Divisive and irrational content thrives in instant gratification focussed platforms like TikTok. Worryingly, all other platforms pursue plans to copy the Tencent owned platform due to its superior results.

But for the policy makers, the worry is about users entering rabbit holes, and spiralling out. Begin an interest in primal subjects like race supremacy and the echo chamber reinforces with content the user prefers — those absolute, simplistic and closer to the common denominator.

Pakatan-BN champions a nuanced Malay-spine leadership which creaks with inconsistencies due to its ideological gaps. The super coalition feels that is the only way to steer the ship and to fend off dogmatic PAS, which has Bersatu tagging along.

Thus, the attraction to license social media operations. The platforms are already flooded even before factoring AI-generated content.

Naturally, Pakatan-BN wants the option to upend PN’s social media if it takes off too well during the election season.

It also wants safeguards dealing with independent vitriol towards Pakatan-BN.

But in doing all this protecting, do they risk turning into tormentors themselves?

Where’s the suit, Iron Man?

Abuse in social media is real. It is also inevitable because there are an amazingly large number of abusive people and social media only facilitates not recruits them.

Government points to cyberbullying and scams.

To individuals who believe there are means to cut out immediately and effectively “bad things” from society through censorship at this stage of information technology’s evolution, they are sorely misinformed.

If in the old days, the bully waited at the schoolyard and you worried about him only during breaktime, today the bully lives in your devices and roams freely.

There is no off-time. Therefore, using censorship — when information coils you from every edifice and through all your orifices — is akin to scratching the fin to prevent the shark from dismembering you.

There is too much coming too fast from all directions.

The ultimate protection is to better equip the citizen to protect himself. To teach the man to fish analogy. Education is always the silver bullet.

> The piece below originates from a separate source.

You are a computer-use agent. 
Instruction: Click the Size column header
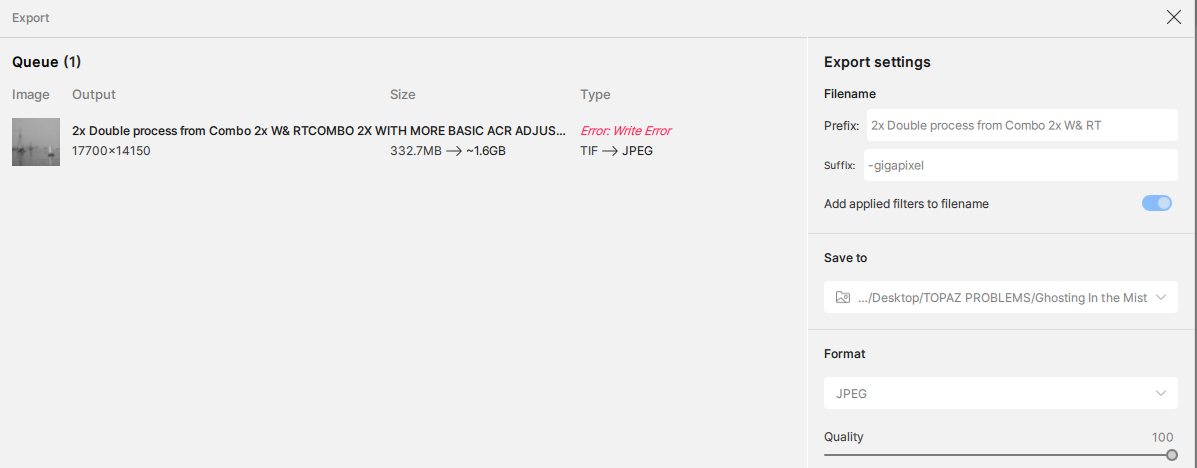point(403,95)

Parallelly, the government has to recalibrate its attitude of it being right and omnipotent.

Why?

To be incessantly authoritative about information — saying what to believe or not — is to train your people to be subservient to authority even if in the various instances they benefit from being informed.

The subservient are suspect when other actors — unfortunately, malicious in the majority — speak to them with authority. They just give in to those who look powerful even without evidence.

Am I sure?

It does seem fantastical to suggest the manner to combat the disinformation in a freer and even freer information environment is to foster more freedom among the people.

Yet it is true.

Freer people possess cynicism which is the strongest tool available to beat down disinformation and outright lies.

Refuse silence

It is unforgiving to govern forthrightly in this information age. Governments are tempted to adopt the weapons of their enemies to protect themselves. They must remember they are in public service to protect citizens.

The age of censorship in data connected societies is nearly over.

Almost all information is available, good and bad. And it will continue to be so. The ratio remains even if the volume grows exponential.

Partnerships with corporations and voluntary coordination gains more traction than the fear of a licensing rod.

However our government chooses to proceed, it surely must recognise this.

There is no kill switch. Chasing for it all over cyberspace is a futile use of government resources.